Start of PASSAGE

# Husband won’t get a second job



## Munch320 (Jun 27, 2018)

Husband is a realtor, is great at his job and loves what he does. However, there have been a few ‘dry spells’ where he can’t get any clients or listings, sometimes for several weeks at a time. Money is already tight and I have to end up picking up extra shifts (I’m a nurse).

I have asked him to pick up a second job a couple of times, but he always is reclutant to do so because he thinks it will ‘interfere with his real estate job’ (even though he seems to have a lot of free time during the day).

So I have grown very resentful that I’m stuck working extra 12 hour shifts and he’s lounging around at home and answering work calls when needed. Only when our bank account dips dangerously low, does he suggest, ‘hmm, maybe I should Uber to make some extra cash’.

He used to be a bar tender prior and made pretty good money. But he says he doesn’t want to ‘bar tend at night and then be sleepy during the day for potential clients’. 

I’m very frustrated and resentful of him as I watch our bank account drop further and further. Any advice?


----------



## Blondilocks (Jul 4, 2013)

That's the life of a realtor.

When there is an uneven income stream, couples need to create a budget wherein monies are set aside for those lean times. You say money is already tight then that means you are living beyond your means if unable to support your bills and goals. Living paycheck to paycheck isn't much of a goal.

You can't keep pulling extra shifts for the rest of your life. Your husband needs to carry his weight so if he needs to get a second job or change careers then he needs to get to it. He doesn't get a free ride at your expense.


----------



## Andy1001 (Jun 29, 2016)

Munch320 said:


> Husband is a realtor, is great at his job and loves what he does. However, there have been a few ‘dry spells’ where he can’t get any clients or listings, sometimes for several weeks at a time. Money is already tight and I have to end up picking up extra shifts (I’m a nurse).
> 
> I have asked him to pick up a second job a couple of times, but he always is reclutant to do so because he thinks it will ‘interfere with his real estate job’ (even though he seems to have a lot of free time during the day).
> 
> ...


Your husband doesn’t have a career,he is a part time realtor. I know a few people who do this and ALL of them work at something else. 
If he doesn’t want to get another job then why hasn’t he spent all this free time studying for a career he can enjoy AND make a living at. 
You need to explain to him that you are starting to resent him and/or losing respect for him. What he decides to do then will show you how much he is invested in your marriage. 
By the way his excuse that he will be sleepy during the day if he works a night shift in a bar is bs. He has to show people around properties not run a ten mile race.


----------



## Middle of Everything (Feb 19, 2012)

I dont know if he's that "great at his job" if can go several weeks between listings. Sounds like he either doesnt network enough to get new clients, you dont live in an area with enough real estate transactions to support many realtors , or just isnt that damn good at it.


----------



## Yeswecan (Jul 25, 2014)

I know a realtor who also owns a restaurant. No reason your H could not get secondary income.


----------



## brooklynAnn (Jun 29, 2015)

My girlfriend is a realtor who is also a paralegal in the evening and nights for a huge law firm.

She.also sells insurance and is a mortage broker. Girl has more jobs than hours in the day. 

Your husband i am sure can find something else to do.


----------



## Mr. Nail (Apr 26, 2011)

End of PASSAGE
Start of SUPPLIED DATA

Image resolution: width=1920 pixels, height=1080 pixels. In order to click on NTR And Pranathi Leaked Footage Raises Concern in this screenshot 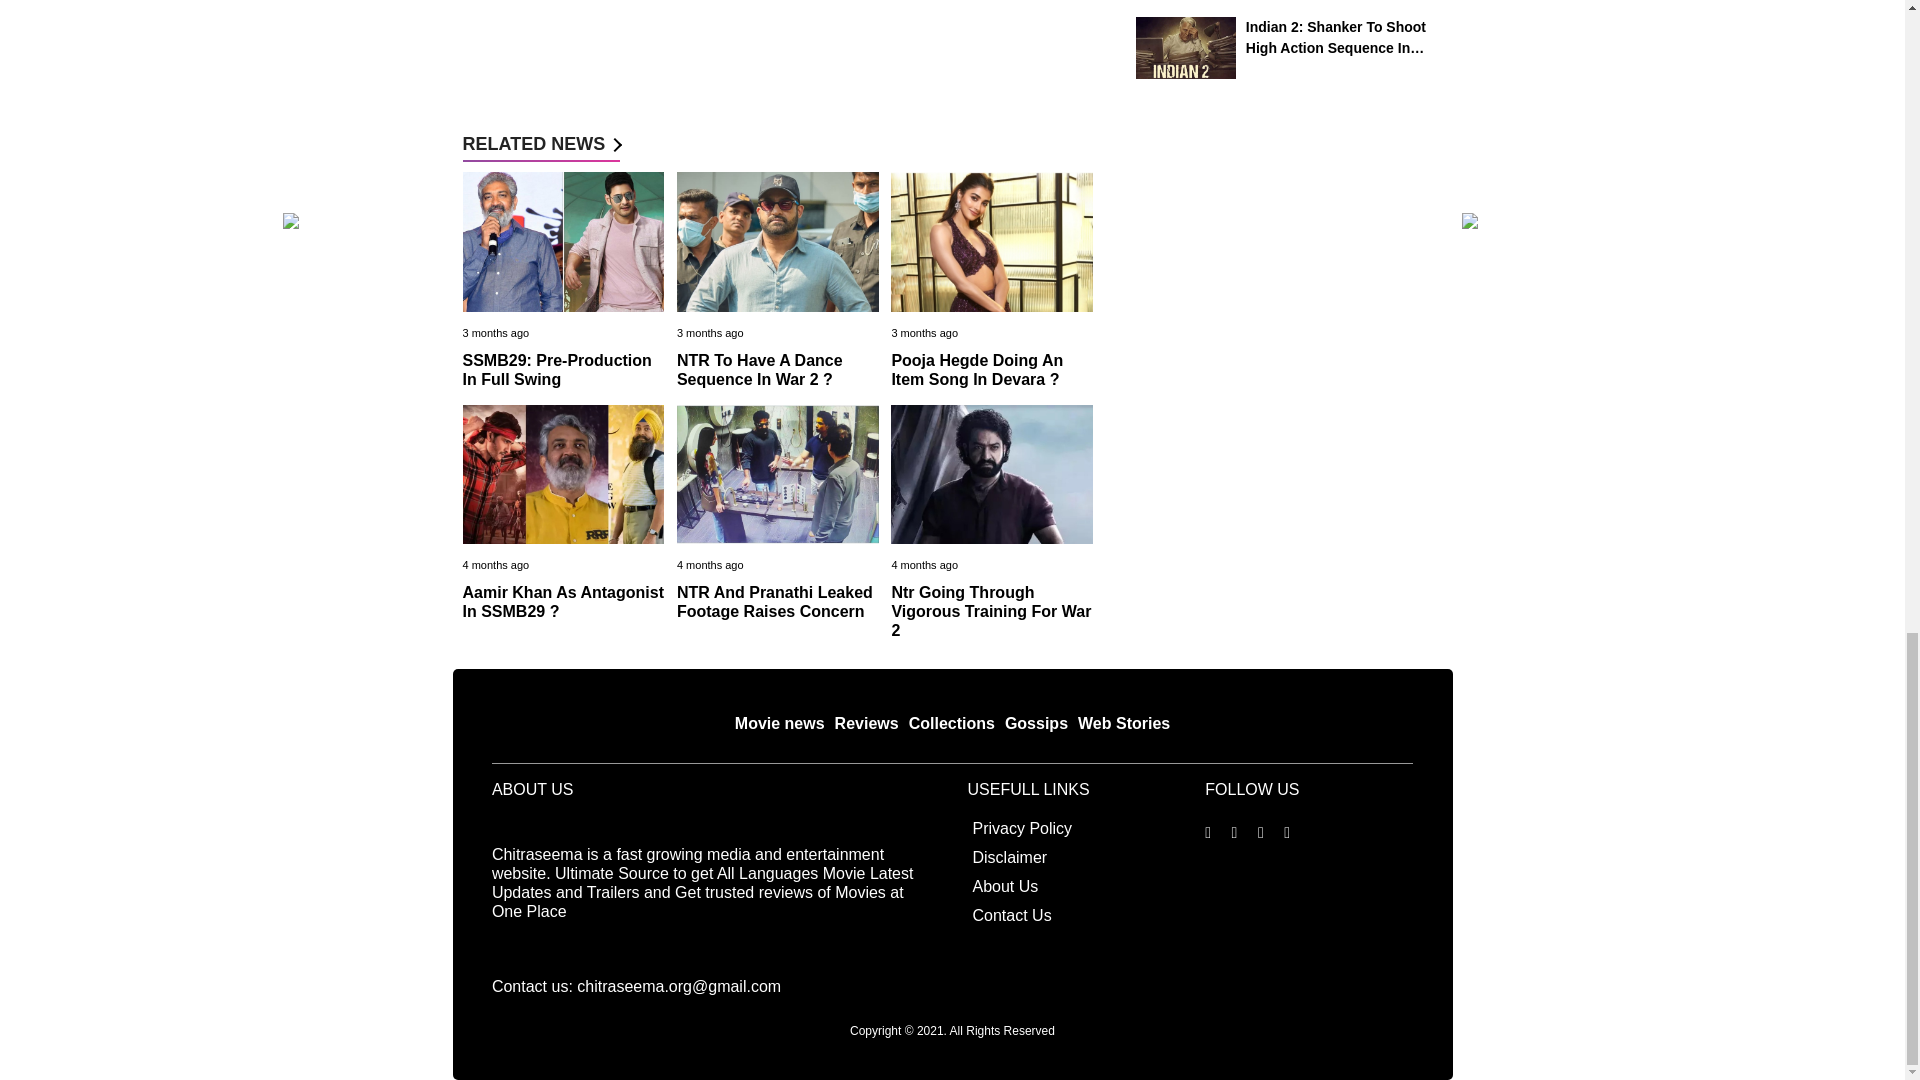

End of SUPPLIED DATA

**REQUEST 1:**
Copy the part of the thread starting at "When there is" and ending at "much of a goal.".
**REQUEST 2:**
Rewrite the paragraph of the thread that begins "When there is an uneven income stream" in fewer words, keeping its main points.
**REQUEST 3:**
Answer these questions from the thread:
(a) What work does Munch320 do?
(b) What job did the husband have before he became a realtor?
(c) Besides being a realtor, what work does the girlfriend in brooklynAnn's post do?
The material above plays no part in this work.

**ANSWER 1:**
When there is an uneven income stream, couples need to create a budget wherein monies are set aside for those lean times. You say money is already tight then that means you are living beyond your means if unable to support your bills and goals. Living paycheck to paycheck isn't much of a goal.

**ANSWER 2:**
Couples with uneven income should budget to save money for lean times. If money is already tight and bills and goals can't be covered, they are living beyond their means, and living paycheck to paycheck isn't much of a goal.

**ANSWER 3:**
(a) Munch320 is a nurse.
(b) He was a bartender.
(c) She works evenings and nights as a paralegal for a huge law firm, sells insurance, and is a mortgage broker.